Un article invité du portail d’actualités «Cuminaivel» de l’Armée suisse. Sur le portail, l’armée publie des textes et des vidéos sur les quelque 5000 soldats qui contribuent de manière significative à la sécurité du World Economic Forum (WEF) de Davos.

Le postier militaire: tout le monde le connaît et presque tout le monde le voit. Dès qu’il arrive, on sait que les lettres et les paquets de friandises tant attendus ne sont plus très loin. Les postiers militaires procurent aux destinataires des émotions très diverses: pour certains, le courrier est synonyme de réjouissance; pour d’autres, de travail supplémentaire. Mais reprenons la tournée du postier militaire depuis le début.

C’est au petit matin que le sergent Dominik Bienz commence sa tournée. En tant que postier militaire de tout un bataillon, c’est un lève-tôt. Son premier trajet le mène au bureau de poste. Là, le sgt reçoit une cargaison de lettres et de paquets. Ses gestes sont experts, voilà des années qu’il officie en qualité de postier militaire. «J’aime mon travail. Je rencontre de nombreux camarades sur ma route. Nous faisons un brin de causette et je leur remets le courrier. Certains militaires attendent par exemple un paquet depuis un certain temps et se réjouissent lorsqu’il arrive enfin.» Le sgt Bienz explique sa fonction de postier militaire avec enthousiasme, et le cœur qu’il met à l’ouvrage est perceptible.

Et c’est avec toujours autant d’enthousiasme qu’il poursuit sa route après avoir chargé le courrier des militaires de l’emplacement. Sa tournée le fait traverser tout le secteur d’engagement du bataillon. Mais comment fait le sgt Bienz pour savoir où aller et où se trouvent les autres emplacements?

«Je reçois les numéros militaires d’acheminement des compagnies et sais ainsi où ces dernières sont stationnées. C’est moi qui m’occupe du triage, c’est-à-dire de la répartition en fonction des compagnies», explique le postier militaire avant d’ajouter qu’il savait déjà où se trouvait qui après sa première tournée. Dans son travail, le sgt Bienz n’est pas tout seul. En effet, la poste militaire est organisée et structurée de manière claire. Il existe des procédures précises qu’il s’agit de respecter. Le sgt Bienz nous en dit plus: «Tout d’abord, chaque compagnie dispose d’une ordonnance dite de poste, qui répartit le courrier en interne, c’est-à-dire au sein de la troupe. Vient ensuite le sous-officier de la poste militaire, qui est responsable de la poste au niveau du bataillon. Enfin, il y a le chef de la poste militaire AE23, qui coordonne et gère tout le courrier militaire pendant l’engagement en faveur du WEF.»
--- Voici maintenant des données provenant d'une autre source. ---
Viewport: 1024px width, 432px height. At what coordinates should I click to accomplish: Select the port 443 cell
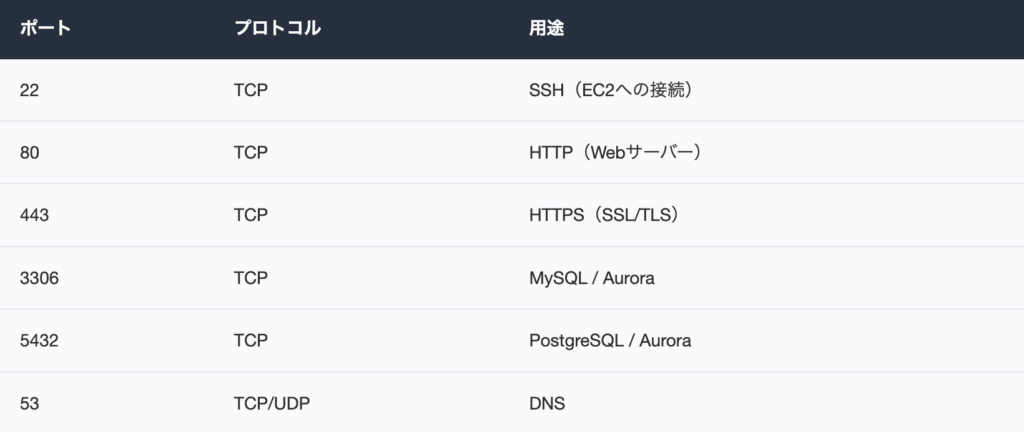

Notre tournée nous mène à la prochaine compagnie. Le sgt Bienz gare son véhicule, descend et remet le courrier. Un autre brin de causette ou un «Salut, tout va bien?». Le postier militaire est populaire, son travail estimé. En fin de compte, c’est un membre important de la communication militaire. À chacun de ses arrêts, le sgt Bienz réceptionne quelques lettres et paquets. Ils seront envoyés le lendemain, lors d’une de ses nombreuses tournées.

Et s’il y a du retard…
… c’est parce que le courrier doit d’abord aller à Davos. Là-bas, il est soumis à un contrôle de sécurité pour s’assurer qu’aucun objet dangereux ou contondant n’est expédié. Il arrive que ce petit détour retarde l’arrivée du courrier à ses destinataires.

Le secret postal est toujours de mise
À l’instar du secret bancaire à une époque, le secret postal est toujours de mise en Suisse: les lettres et les paquets sont acheminés sans détour à leurs destinataires, et si nécessaire ou désiré remis contre signature. C’est important, surtout si le contenu du courrier est rédigé de manière personnelle et donc que personne d’autre n’a le droit de le lire. Il y a plus de 130 ans comme aujourd’hui, la poste, et à plus forte raison la poste militaire, reste donc un service très prisé. Même si les volumes diminuent chaque année, en moyenne de 25% en cinq ans, ce n’est pas demain la veille que la poste disparaîtra du paysage.